Dans la région, l’événement sonne comme la fin d’une saga démarrée avec la révolution industrielle. Après la crise du phylloxera dans la viticulture, le Second Empire avait favorisé cette culture d’origine tropicale, qui aimait les terrains siliceux et légers, appréciait les pluies de juin et les étés chauds et les vallées de ces territoires situés sur le 45e parallèle, Lot-et-Garonne, Gironde, Béarn, Dordogne, mais aussi Alsace.
Mesures sanitaires
Il devint vite un appoint riche ou revenu principal pour les paysans qui avaient tous un carré dans leur polyculture et dont certains se spécialisèrent sur cette production. Les unités tournaient à plein régime en 1900, et progressaient encore avec la mécanisation de l’après-guerre. Puis le marché a décliné. La faute à la mondialisation, déplorent les producteurs et transformateurs, mal accompagnés selon eux par les politiques nationale et européenne.
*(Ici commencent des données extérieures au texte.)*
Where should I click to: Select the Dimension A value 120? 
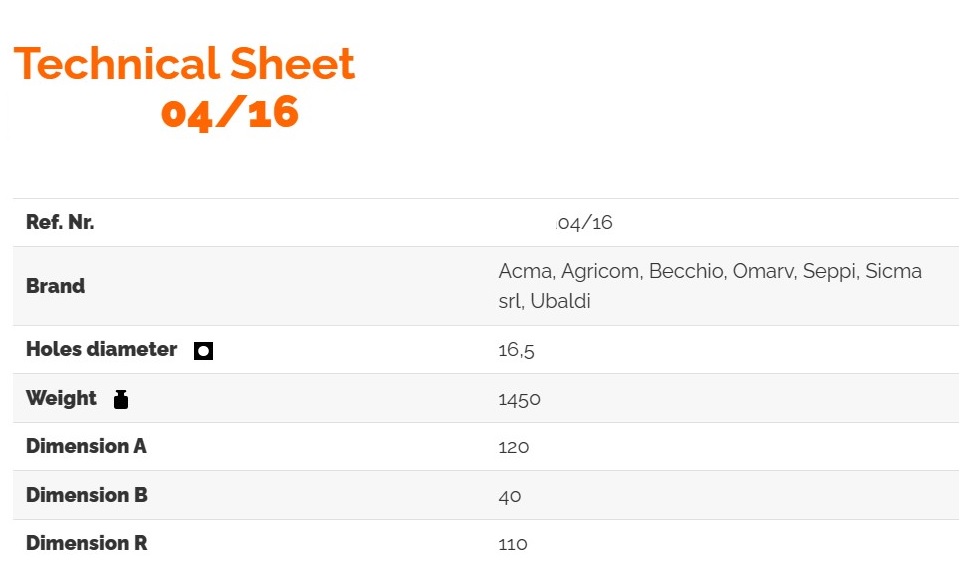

La baisse des subventions et les mesures sanitaires ont fait le reste. « Des clients ont fait défaut dès la mise en place du “paquet neutre” chez les débitants. Les Italiens, qui n’ont pas fait çà, se portent mieux », explique M. Tabanou. En 2016, l’usine ne traitait plus que 5 000 tonnes, contre quatre plus fois dans les années 2000. En 2018, France Tabac a bien espéré trouver sa planche de salut en le groupe allemand Alliance One International, mais l’accord est tombé à l’eau.